(THE DATA)

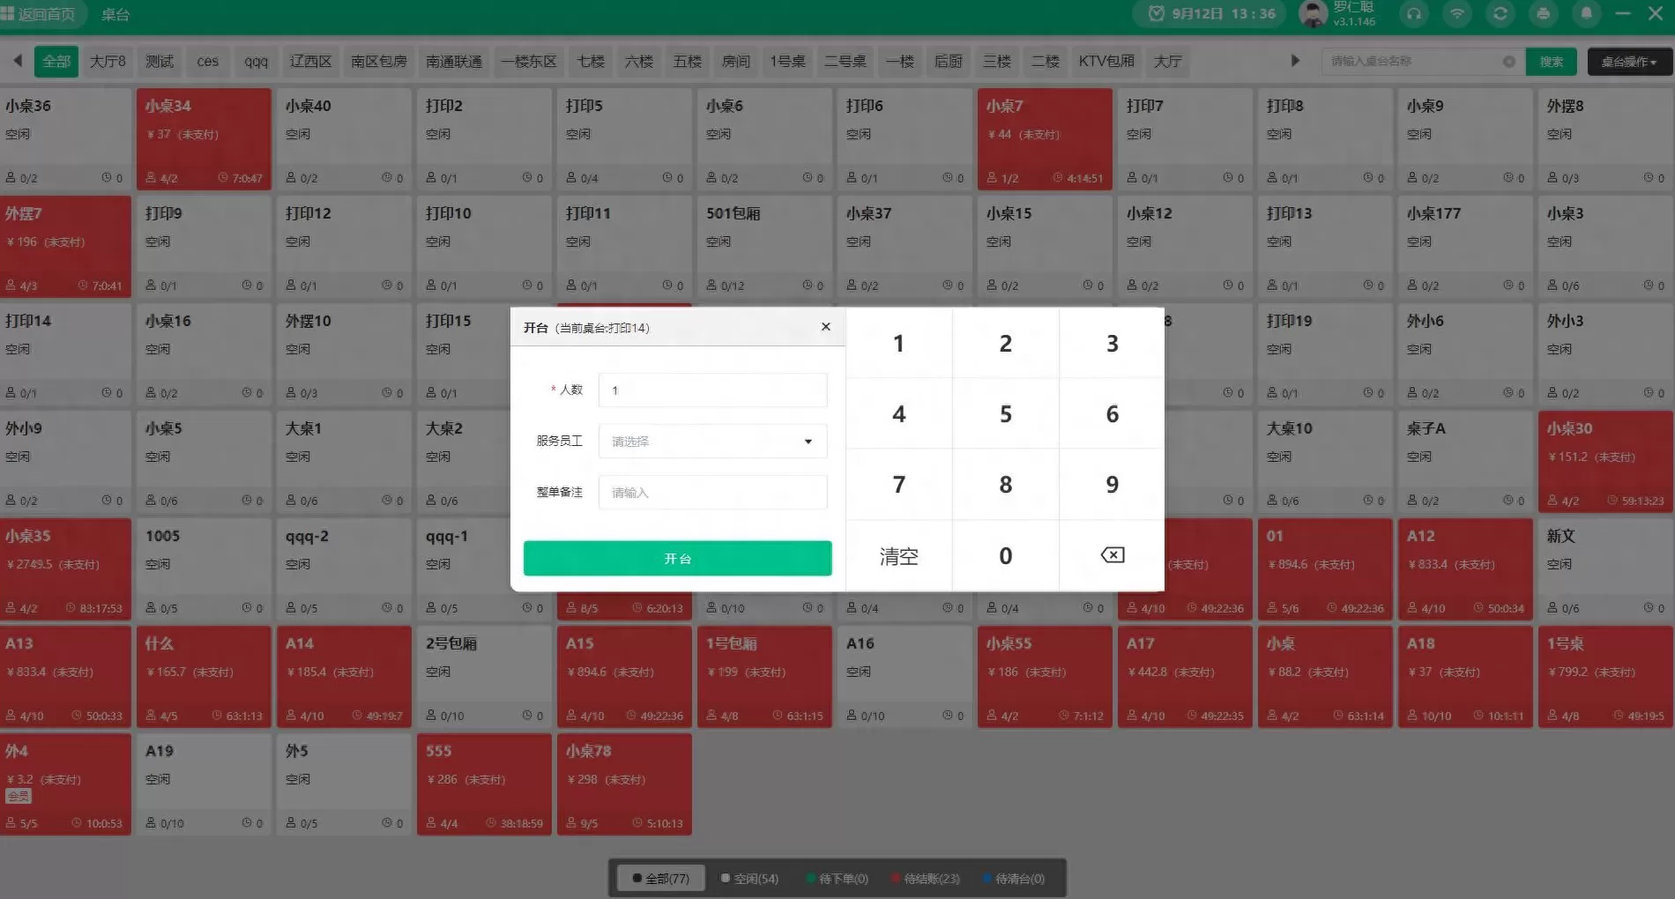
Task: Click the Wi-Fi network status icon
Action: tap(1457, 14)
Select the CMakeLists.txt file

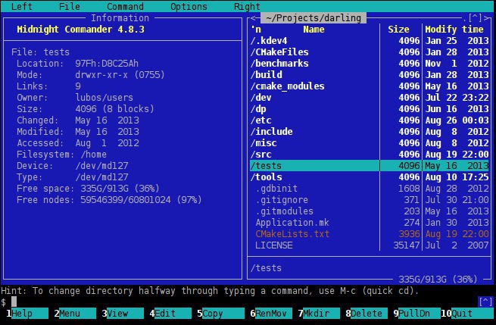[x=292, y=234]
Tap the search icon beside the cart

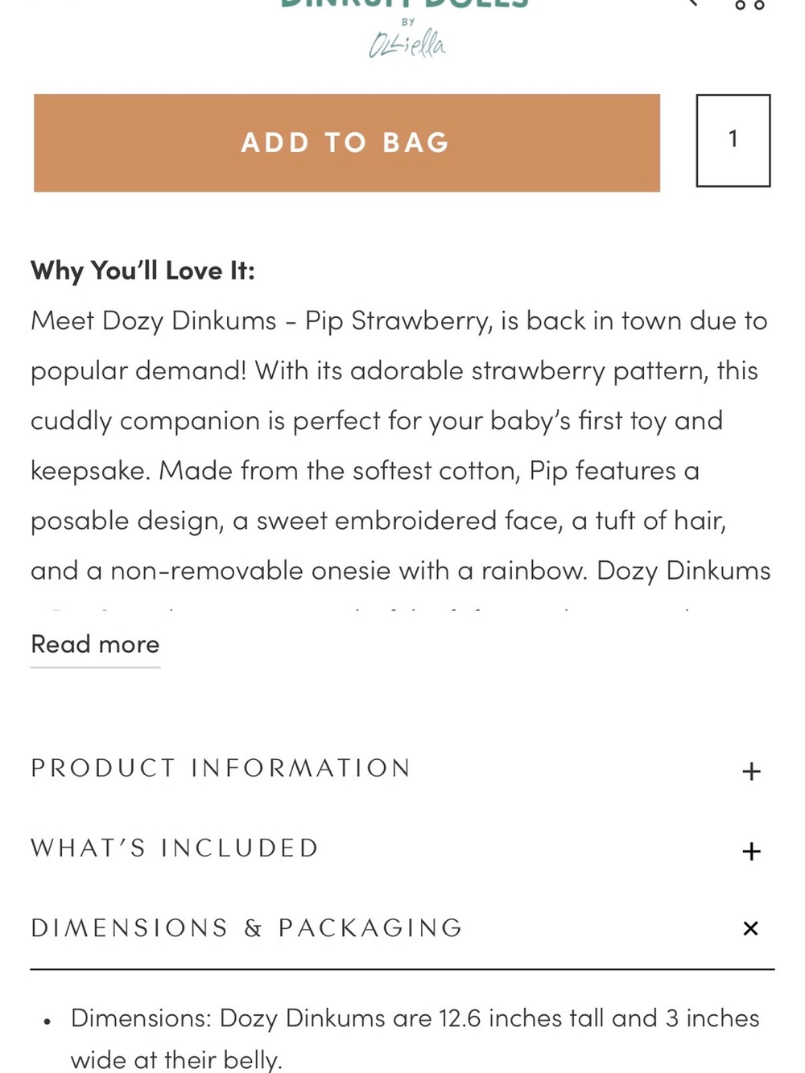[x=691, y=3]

(End THE DATA)

The copy should begin at the line containing "Select the CMakeLists.txt file" and end at the last line of the data above; please restate those lines word for word without the pictures.

Select the CMakeLists.txt file

[x=292, y=234]
Tap the search icon beside the cart

[x=691, y=3]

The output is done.